Train on 60000 samples, validate on 10000 samples
Epoch 1/8
Epoch 2/8
Epoch 3/8
Epoch 4/8
Epoch 5/8
Epoch 6/8
Epoch 7/8
Epoch 8/8


<keras.callbacks.History at 0x7f8d006c4c18>

Ahh -- back to decent results!

And now -- a slightly more advanced technique -- *batch normalization*. This will automatically normalize your data each batch, mapping the numbers down to a range of 0-1.

We'll work on the raw pixel input to illustrate the effect.

In [17]:
input_shape = x_train_not_normalized[0].shape


model = Sequential()
model.add(Reshape(input_shape, input_shape=input_shape))
model.add(Conv2D(32, kernel_size=(3, 3), activation='relu'))
model.add(BatchNormalization())
model.add(Conv2D(64, (3, 3), activation='relu'))
model.add(BatchNormalization())
model.add(MaxPooling2D(pool_size=(2, 2)))
model.add(Flatten())
model.add(Dense(128, activation='relu'))
model.add(BatchNormalization())
model.add(Dense(128, activation='relu'))
model.add(BatchNormalization())
model.add(Dense(10, activation='softmax'))


model.compile(loss='categorical_crossentropy',
              optimizer='adam',
              metrics=['accuracy'])
model.fit(x_train_not_normalized, train_labels,
          batch_size=64,
          epochs=8,
          validation_data=(x_test_not_normalized, test_labels))

Train on 60000 samples, validate on 10000 samples
Epoch 1/8
Epoch 2/8
Epoch 3/8
Epoch 4/8
Epoch 5/8
Epoch 6/8
Epoch 7/8
Epoch 8/8


<keras.callbacks.History at 0x7f8d18138d68>

Now that's a pretty good layer. Even though we 'forgot' to normalize out input data -- we made out network self-normalizing as it runs. 

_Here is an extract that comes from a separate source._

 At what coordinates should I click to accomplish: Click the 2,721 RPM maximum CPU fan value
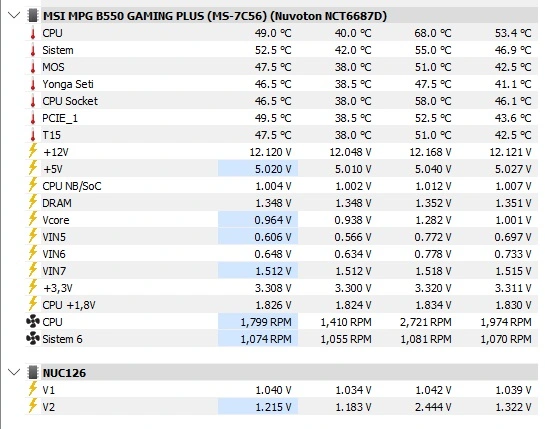click(x=426, y=322)
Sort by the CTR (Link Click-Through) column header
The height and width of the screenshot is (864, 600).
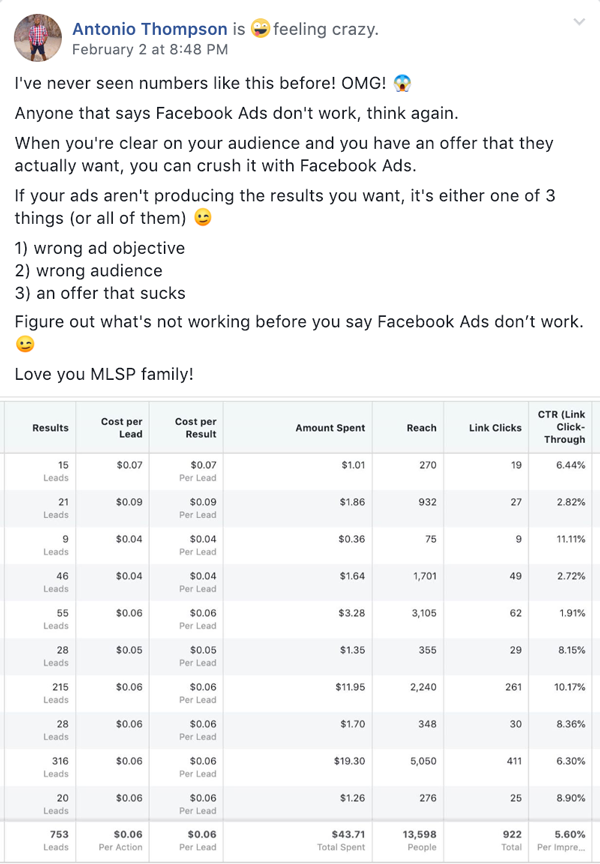560,427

I tend to use this technique myself, as it avoids pre-processing of data which tends to be on the CPU and much slower, while this `BatchNormalization`, when I run it on the GPU for sure adds some runtime to the model -- notice the difference in seconds -- but is a lot more forgiving of your input data.